WORK REQUEST: Please state how many lines of the records hold the string "Premier", giving nothing but the number.

RECORDS SUPPLIED:
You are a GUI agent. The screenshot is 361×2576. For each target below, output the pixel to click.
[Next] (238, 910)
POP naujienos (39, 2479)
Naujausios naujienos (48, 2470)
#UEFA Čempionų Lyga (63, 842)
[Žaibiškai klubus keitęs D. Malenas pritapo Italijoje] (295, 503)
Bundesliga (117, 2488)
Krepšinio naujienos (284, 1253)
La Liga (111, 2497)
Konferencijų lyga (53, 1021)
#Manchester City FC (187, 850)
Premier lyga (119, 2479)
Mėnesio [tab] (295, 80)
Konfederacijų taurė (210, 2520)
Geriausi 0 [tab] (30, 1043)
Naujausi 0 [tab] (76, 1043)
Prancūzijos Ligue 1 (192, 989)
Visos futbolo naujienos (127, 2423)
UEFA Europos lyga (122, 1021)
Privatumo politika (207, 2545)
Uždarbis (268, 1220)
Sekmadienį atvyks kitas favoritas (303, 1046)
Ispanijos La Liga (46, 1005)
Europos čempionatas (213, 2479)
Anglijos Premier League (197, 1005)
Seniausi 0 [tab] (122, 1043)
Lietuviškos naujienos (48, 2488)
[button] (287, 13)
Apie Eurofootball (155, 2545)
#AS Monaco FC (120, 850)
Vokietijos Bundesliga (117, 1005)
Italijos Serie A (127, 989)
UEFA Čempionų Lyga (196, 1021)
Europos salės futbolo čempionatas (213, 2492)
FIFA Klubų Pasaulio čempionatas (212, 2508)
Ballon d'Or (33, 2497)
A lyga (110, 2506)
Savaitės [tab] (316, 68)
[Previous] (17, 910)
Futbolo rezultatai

SOLUTION FOR THIS TASK: 2